They were gazing at him, spellbound-all it took, he reflected cynically, was a little melodrama. He made them wait for a few more moments, then went on. 'Know your circle,' he said. 'Learn it, so that you can see it-not just when you make an effort and look for it, but all the time, whether you want to see it or not. I know it's imaginary, but you've got to make it more real than anything you can touch or see or hear or smell or taste. You've got to know how far you can reach out into the world, and how close the world can come to you, before you have to draw and cut. Does everybody understand, or shall I go through it again?'

He paused for a while, watching the ranks of novices all earnestly imagining dotted lines in the air around them, panicking because they couldn't quite see them yet. Of course, they were all convinced that they'd just learned something exceptionally profound, like the true secret name of God, when in fact he'd just given them a very useful but entirely basic and mundane lesson in swordsmanship technique. It would be years, probably decades, before they came to realise that the exceptionally profound is always, by definition, basic and mundane.

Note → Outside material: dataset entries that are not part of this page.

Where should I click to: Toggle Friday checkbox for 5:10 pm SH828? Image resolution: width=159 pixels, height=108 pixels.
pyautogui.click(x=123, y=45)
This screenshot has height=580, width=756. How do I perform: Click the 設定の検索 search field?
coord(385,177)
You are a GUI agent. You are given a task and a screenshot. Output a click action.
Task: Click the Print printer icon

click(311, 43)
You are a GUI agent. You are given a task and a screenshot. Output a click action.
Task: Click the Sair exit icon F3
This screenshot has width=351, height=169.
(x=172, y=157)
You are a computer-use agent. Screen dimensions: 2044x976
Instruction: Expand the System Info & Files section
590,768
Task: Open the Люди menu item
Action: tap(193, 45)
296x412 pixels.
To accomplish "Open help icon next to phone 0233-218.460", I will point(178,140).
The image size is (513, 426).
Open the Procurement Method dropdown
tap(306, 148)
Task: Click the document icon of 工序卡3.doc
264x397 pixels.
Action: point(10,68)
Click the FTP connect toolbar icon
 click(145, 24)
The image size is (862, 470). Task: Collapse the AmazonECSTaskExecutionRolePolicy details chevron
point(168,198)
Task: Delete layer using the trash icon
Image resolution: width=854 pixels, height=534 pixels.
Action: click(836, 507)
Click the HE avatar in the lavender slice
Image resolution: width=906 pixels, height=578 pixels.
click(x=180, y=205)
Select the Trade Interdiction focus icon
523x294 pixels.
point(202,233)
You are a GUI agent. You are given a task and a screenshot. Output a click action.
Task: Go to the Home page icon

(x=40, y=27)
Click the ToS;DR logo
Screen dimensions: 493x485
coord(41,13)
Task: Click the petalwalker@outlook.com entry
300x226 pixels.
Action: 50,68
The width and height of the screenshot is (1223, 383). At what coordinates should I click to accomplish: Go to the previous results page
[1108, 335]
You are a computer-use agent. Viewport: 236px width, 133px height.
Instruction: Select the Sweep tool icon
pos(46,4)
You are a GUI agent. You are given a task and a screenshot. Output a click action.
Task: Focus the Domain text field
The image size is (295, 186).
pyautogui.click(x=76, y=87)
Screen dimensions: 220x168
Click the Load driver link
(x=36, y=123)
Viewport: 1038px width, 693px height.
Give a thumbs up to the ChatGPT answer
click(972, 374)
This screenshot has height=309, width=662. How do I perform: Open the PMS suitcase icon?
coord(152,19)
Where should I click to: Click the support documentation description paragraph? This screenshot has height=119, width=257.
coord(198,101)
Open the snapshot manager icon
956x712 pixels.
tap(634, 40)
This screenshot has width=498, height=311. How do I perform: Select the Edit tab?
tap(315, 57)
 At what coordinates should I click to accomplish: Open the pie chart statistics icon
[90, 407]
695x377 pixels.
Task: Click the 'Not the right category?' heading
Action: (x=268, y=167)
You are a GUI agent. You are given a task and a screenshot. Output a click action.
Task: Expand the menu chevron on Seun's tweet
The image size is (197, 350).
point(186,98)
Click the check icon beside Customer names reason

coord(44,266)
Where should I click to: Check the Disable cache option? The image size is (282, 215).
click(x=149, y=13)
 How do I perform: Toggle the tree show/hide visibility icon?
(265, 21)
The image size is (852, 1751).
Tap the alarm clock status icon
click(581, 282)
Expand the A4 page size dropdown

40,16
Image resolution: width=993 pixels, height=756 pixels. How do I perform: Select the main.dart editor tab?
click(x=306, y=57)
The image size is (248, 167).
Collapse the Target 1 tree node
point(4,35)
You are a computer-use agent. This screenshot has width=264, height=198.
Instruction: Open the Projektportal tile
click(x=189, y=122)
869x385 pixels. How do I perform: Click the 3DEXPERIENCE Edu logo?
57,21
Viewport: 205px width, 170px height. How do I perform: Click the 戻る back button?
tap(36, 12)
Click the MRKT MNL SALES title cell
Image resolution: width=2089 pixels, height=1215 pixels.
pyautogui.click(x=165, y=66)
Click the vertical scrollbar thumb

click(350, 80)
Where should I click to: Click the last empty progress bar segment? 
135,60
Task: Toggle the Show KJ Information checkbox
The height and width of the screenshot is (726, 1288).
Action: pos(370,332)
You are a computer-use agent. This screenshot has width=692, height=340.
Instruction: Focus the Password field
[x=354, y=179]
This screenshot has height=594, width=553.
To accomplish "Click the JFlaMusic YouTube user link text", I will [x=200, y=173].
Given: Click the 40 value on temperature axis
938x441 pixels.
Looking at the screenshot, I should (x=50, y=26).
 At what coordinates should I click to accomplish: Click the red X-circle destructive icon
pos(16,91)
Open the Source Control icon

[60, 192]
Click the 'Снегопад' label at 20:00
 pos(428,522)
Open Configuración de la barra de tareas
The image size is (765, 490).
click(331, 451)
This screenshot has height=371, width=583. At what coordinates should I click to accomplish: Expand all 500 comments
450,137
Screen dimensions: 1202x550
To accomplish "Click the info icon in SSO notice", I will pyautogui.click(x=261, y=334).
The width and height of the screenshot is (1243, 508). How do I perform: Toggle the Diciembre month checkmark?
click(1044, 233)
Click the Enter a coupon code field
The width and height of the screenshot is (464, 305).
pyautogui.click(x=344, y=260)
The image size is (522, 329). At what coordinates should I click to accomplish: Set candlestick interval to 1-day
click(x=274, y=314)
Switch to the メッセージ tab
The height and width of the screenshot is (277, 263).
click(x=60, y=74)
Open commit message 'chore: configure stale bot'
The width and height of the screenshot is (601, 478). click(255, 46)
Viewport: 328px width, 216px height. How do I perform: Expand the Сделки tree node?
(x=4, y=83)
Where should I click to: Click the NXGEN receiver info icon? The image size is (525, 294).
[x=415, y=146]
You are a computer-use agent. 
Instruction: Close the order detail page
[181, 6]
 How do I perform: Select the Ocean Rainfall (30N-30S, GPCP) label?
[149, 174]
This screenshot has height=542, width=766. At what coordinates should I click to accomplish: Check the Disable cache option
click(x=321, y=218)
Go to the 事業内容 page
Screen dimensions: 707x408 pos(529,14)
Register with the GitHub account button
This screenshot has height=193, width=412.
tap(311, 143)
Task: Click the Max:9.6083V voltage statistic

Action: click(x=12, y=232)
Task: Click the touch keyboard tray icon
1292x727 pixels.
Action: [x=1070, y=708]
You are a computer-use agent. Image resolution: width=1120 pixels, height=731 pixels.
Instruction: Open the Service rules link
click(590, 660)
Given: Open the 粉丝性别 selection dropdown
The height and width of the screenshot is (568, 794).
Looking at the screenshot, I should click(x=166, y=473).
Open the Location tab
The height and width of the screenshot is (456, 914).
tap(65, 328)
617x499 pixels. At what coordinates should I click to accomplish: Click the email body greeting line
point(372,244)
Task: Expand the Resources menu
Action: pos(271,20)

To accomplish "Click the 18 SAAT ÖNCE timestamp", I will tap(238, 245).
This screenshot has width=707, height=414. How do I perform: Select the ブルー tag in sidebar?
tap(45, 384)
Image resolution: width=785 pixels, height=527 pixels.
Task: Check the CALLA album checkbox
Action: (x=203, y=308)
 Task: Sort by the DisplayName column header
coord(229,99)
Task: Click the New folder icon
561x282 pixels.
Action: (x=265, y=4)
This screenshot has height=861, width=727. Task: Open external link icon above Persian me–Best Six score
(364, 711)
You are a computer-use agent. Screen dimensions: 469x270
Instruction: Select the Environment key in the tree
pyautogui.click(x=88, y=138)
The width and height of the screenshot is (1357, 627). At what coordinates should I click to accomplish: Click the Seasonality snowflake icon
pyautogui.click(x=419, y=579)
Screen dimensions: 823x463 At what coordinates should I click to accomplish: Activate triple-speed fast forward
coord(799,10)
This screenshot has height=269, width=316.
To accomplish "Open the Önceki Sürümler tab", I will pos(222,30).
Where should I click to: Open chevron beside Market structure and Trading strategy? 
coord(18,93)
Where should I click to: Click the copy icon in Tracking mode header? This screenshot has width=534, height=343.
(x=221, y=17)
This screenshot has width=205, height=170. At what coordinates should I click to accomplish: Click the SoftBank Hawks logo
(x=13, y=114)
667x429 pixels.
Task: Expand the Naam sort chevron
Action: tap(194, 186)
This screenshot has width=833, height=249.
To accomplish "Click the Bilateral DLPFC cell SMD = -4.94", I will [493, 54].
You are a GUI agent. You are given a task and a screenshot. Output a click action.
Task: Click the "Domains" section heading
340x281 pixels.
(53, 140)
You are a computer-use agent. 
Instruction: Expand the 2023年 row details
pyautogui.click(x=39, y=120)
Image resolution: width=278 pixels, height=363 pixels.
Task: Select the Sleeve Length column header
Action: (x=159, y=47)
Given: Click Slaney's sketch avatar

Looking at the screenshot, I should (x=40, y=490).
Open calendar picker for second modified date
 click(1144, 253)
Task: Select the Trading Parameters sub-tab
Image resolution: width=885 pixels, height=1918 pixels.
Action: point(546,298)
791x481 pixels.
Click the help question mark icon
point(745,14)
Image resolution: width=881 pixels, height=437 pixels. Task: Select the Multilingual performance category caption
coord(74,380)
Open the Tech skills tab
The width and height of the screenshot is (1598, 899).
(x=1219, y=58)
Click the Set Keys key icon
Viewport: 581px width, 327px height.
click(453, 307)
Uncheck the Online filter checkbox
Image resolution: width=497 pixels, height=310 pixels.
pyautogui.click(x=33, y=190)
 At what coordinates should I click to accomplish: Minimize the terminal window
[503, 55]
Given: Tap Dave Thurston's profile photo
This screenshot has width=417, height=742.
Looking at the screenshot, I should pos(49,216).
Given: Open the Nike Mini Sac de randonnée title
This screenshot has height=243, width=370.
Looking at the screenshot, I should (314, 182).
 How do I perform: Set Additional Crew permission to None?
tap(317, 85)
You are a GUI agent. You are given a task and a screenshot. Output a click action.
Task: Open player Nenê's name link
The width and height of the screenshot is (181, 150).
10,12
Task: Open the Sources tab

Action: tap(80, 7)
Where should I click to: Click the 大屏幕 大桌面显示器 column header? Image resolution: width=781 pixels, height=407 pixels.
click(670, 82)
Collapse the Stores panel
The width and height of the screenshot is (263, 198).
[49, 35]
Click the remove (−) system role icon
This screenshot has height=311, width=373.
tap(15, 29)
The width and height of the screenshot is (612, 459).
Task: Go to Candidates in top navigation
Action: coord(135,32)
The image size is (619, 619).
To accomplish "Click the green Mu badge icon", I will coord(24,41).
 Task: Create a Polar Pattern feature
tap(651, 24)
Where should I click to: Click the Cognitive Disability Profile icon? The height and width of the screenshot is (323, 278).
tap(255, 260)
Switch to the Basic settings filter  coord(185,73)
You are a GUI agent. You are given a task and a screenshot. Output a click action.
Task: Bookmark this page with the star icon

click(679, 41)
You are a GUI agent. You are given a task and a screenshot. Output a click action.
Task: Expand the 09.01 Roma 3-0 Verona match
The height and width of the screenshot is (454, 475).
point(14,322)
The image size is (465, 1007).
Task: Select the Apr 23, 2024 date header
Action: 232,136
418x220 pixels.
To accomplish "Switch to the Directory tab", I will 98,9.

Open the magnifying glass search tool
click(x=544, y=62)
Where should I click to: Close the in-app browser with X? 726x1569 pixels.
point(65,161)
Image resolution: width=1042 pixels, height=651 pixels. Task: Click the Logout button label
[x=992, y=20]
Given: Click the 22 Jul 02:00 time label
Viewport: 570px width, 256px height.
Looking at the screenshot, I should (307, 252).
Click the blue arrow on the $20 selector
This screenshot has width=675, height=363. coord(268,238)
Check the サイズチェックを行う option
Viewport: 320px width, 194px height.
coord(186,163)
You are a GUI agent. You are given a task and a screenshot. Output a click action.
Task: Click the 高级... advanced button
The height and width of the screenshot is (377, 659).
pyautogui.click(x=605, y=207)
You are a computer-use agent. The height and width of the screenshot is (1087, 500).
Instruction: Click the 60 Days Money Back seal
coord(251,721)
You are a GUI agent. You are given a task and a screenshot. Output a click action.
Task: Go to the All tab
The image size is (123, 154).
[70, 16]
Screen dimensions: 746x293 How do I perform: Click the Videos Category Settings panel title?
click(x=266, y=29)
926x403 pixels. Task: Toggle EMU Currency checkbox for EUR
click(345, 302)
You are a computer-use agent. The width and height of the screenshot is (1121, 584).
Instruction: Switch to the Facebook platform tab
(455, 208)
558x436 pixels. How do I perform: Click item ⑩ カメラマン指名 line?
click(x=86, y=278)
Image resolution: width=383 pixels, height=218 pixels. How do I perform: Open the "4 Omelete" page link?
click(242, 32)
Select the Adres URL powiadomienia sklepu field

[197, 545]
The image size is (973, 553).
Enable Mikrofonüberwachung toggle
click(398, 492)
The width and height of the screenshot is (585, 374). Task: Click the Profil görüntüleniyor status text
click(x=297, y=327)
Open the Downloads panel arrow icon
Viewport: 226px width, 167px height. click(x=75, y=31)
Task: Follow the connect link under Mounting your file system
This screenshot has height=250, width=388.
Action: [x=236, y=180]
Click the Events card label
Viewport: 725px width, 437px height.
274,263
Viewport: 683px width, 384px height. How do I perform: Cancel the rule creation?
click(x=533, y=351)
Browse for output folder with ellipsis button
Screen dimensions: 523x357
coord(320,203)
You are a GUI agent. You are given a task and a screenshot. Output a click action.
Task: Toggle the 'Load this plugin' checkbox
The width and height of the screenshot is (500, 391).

'Before the next class,' he said, snapping them back into the visible world, 'I want you all to learn your circle so well that you'll know immediately when someone breaks into it-and that includes someone behind you or off to the side, not just in front. We'll learn that until everybody's got it perfectly; then we'll do the same thing with our eyes shut. And then, when we really know our own circles, we'll learn how to see other people's.' He smiled, his most off-putting smile. 'Usually, I find it takes about ten years to get it right. And that's if you're really trying.'

The class broke up. Father Tutor drifted out of the hall, reaching the door long before any of the scampering novices, even though he had further to go, and one novice from the second-from-last row -Sat up in bed, bolt upright, his eyes still closed, making a noise with his mouth that had words in it but wasn't speech. Then, as his eyes opened, the dream broke up like thawing ice on a pond, and he remembered who and when and where he was, and where his circle began and ended. Not long afterwards he found out what had woken him up; there was a leak in the roof (water, not sunlight leaking through scraped lambskin windows) and a fat, wet raindrop had landed in his ear.

He stood up and opened the shutter a little, just enough to see the first stains of sunrise through the wet air. He wasn't as canny about the weather as some, but he could tell from the shape and height of the clouds that it was going to be a long, wet day, miserable for travelling in. He wasn't particularly happy to find that there was another leak in the roof directly above his right boot, which squelched loudly when he put his foot in it.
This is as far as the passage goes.